Task objective:
For each line in the data below that has the word "dimensions", copy that line.

(Beginning of Working data)

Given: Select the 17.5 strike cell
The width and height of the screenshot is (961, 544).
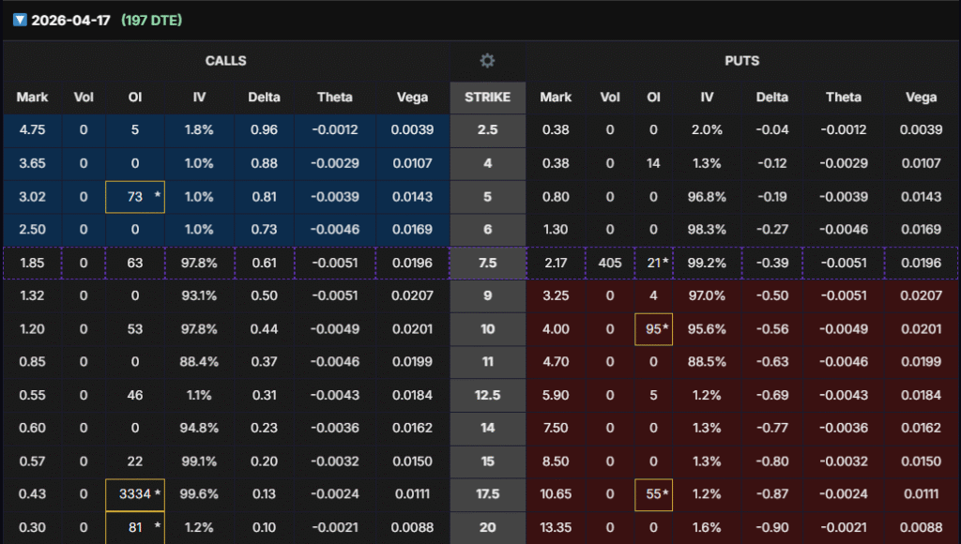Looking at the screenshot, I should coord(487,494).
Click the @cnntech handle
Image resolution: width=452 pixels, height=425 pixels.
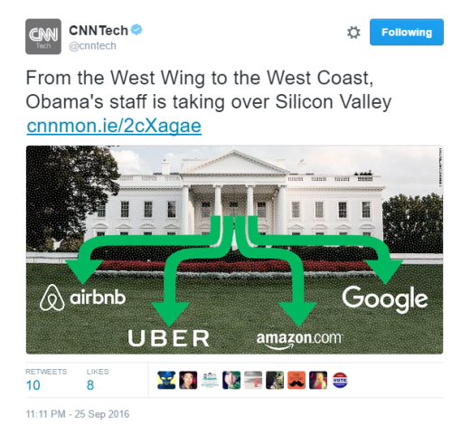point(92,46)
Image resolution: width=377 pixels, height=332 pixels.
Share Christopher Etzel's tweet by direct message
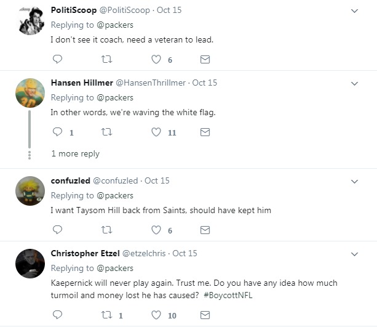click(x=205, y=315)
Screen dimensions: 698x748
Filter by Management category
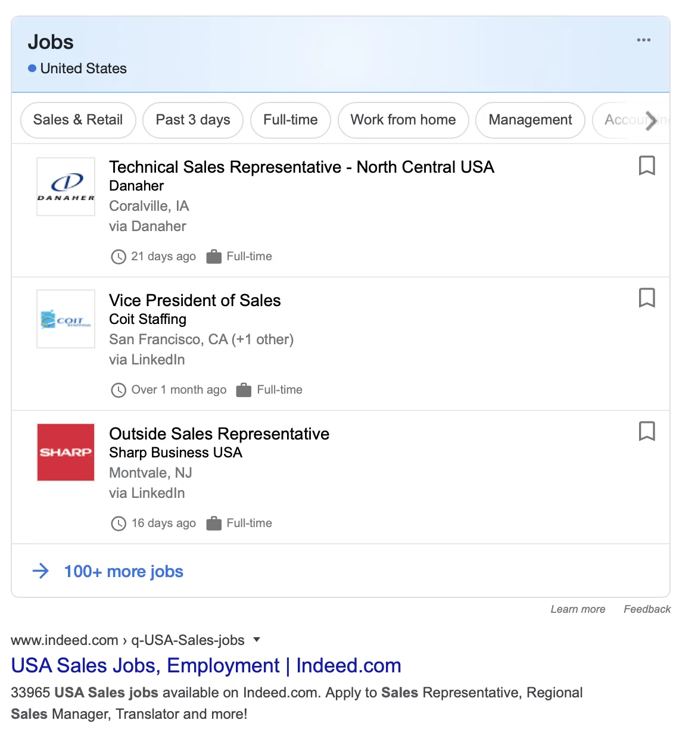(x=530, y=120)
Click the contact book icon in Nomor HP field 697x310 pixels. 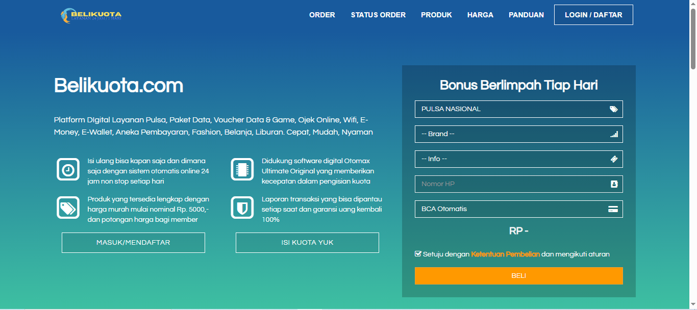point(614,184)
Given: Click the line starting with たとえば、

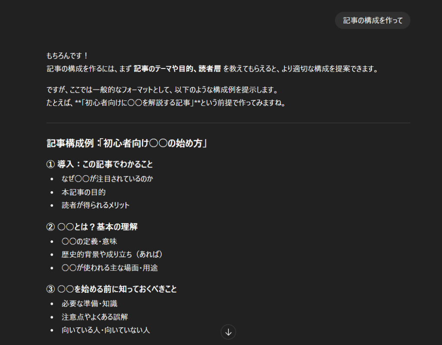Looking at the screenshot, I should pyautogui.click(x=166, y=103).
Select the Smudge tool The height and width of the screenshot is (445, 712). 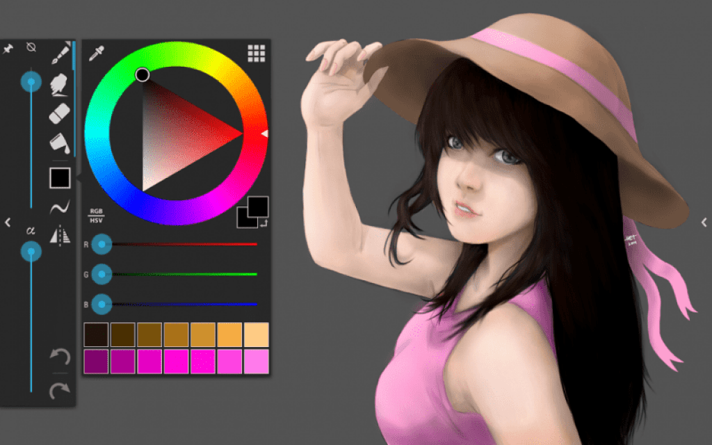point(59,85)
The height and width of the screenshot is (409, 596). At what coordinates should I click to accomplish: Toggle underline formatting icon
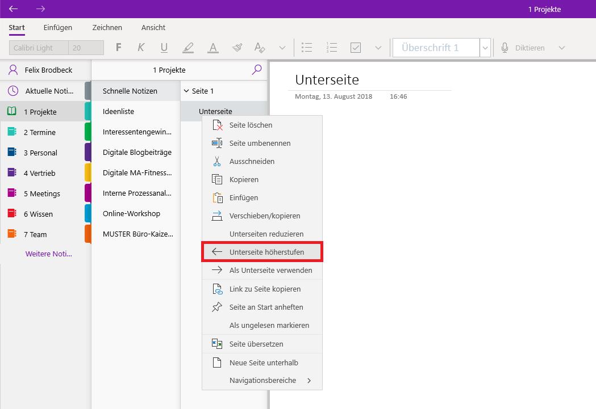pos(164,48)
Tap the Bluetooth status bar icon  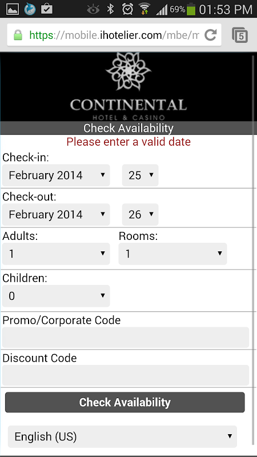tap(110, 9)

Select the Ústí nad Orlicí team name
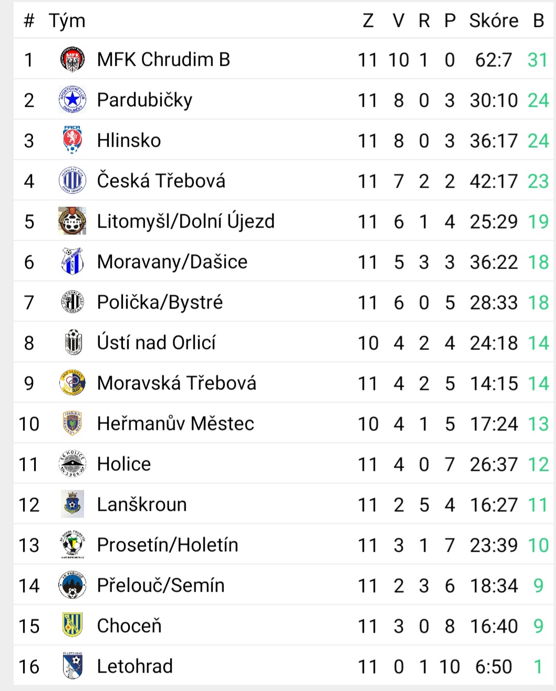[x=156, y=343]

(End of Working data)
(Beginning of Working data)

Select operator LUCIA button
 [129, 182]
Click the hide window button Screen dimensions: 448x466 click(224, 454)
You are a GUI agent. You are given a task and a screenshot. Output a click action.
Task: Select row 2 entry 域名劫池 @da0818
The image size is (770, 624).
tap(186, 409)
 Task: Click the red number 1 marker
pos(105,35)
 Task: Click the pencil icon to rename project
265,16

(End of Working data)
(Beginning of Working data)

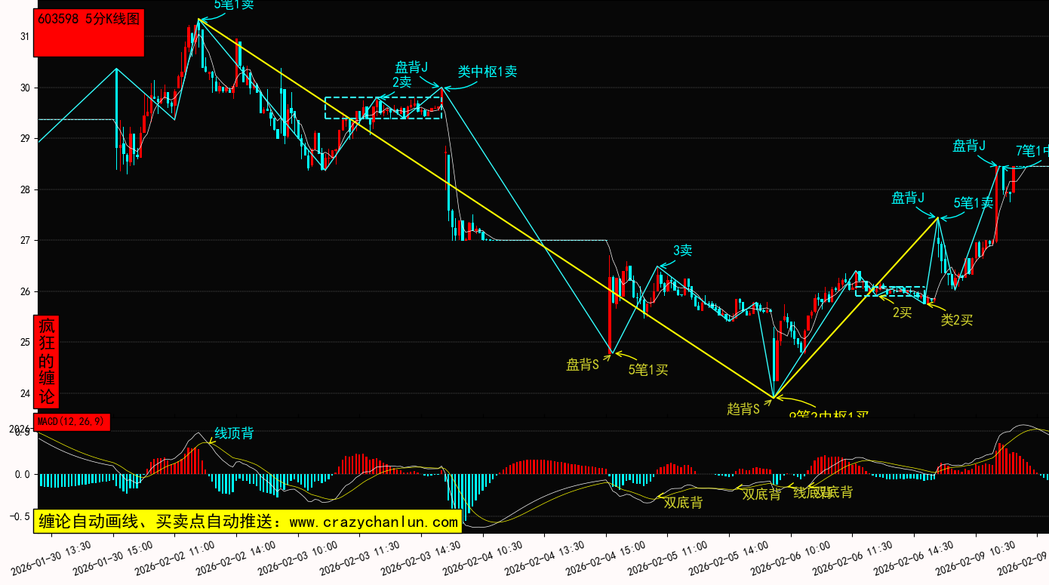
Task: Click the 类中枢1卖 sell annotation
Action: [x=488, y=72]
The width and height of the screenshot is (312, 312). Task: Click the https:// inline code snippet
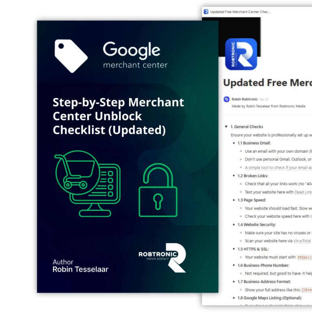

(End of Working data)

Solution to this task:
Screen dimensions: 698x748
Click the hide window button Screen dimensions: 448x466 click(224, 454)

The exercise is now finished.